The Simplest Way to Load CSS Asynchronously (Filament Group)

Scott Jehl of Filament Group demonstrates a one-liner technique for loading external CSS files without them delaying page rendering.

While this isn’t really necessary in situations where your (minified and compressed) CSS is small, say 14k or below, it could be useful when working with large CSS files and want to deliver critical CSS separately and the rest asynchronously.

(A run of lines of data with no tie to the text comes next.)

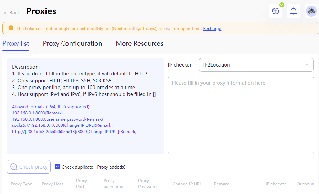Click the Back arrow chevron icon
The height and width of the screenshot is (194, 319).
pyautogui.click(x=5, y=13)
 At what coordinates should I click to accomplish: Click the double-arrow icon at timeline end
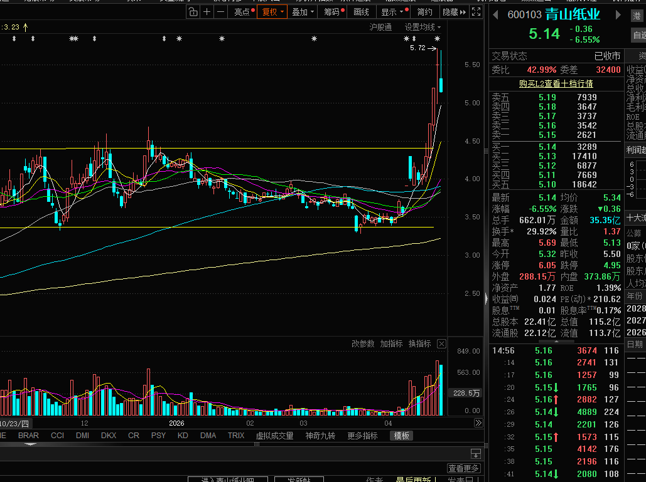[478, 423]
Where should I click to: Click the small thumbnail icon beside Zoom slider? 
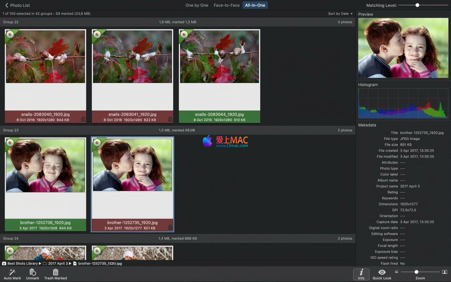point(397,272)
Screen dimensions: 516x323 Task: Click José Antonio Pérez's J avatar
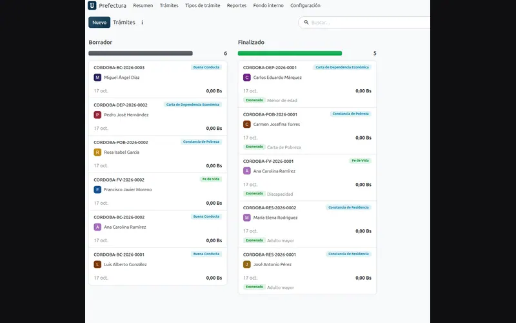click(x=247, y=264)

Today, armed with a little knowledge of how the browser handles various link element attributes, we can achieve the effect of loading CSS asynchronously with a short line of HTML. Here it is, the simplest way to load a stylesheet asynchronously:

<link rel="stylesheet" href="my.css" media="print" onload="this.media='all'">

Note that if JavaScript is disabled or otherwise not available your stylesheet will only load for print and not for screen, so you’ll want to follow up with a “normal” (non-print-specific) stylesheet within <noscript> tags.

Color Theme Switcher (on mxb.dev)

Max shows us how to build a colour theme switcher to let users customise your website. He uses a combination of Eleventy, JSON, Nunjucks with macros, a data attribute on the html element, CSS custom properties and a JavaScript based switcher.

Thanks, Max!

Sass and clamp (on Adactio: Journal)

Given what we can now do with CSS, do we still need Sass?

Sass was the hare. CSS is the tortoise. Sass blazed the trail, but now native CSS can achieve much the same result.

Jeremy’s post starts by talking about the new CSS clamp function and how it can be used for scalable type, then veers into a question of whether we still need Sass or if modern CSS now covers our needs.

This is really interesting and definitely gives me pause to consider whether I can simplify my development stack by removing a tool.

However I guess one reason (not mentioned in Jeremy’s post) you might want Sass is that many of the CSS functions which provide similar effects to mixins, variables etc are currently only supported in the most modern, standards-compliant browsers. Sass can pre-process its variables and mixins into older, more broadly-supported CSS. So choosing the pure CSS, processor-free option within a progressive enhancement oriented approach might mean that your broadly-supported baseline is more basic than it would be by using Sass. That’s the sort of decision I could take fairly lightly for my personal website, but I could see it being less palatable for stakeholders working on larger sites.

For example, if your site needs to support IE11 and theming which includes custom colour schemes, unfortunately you don’t have the luxury of putting all your eggs in the native CSS custom properties basket.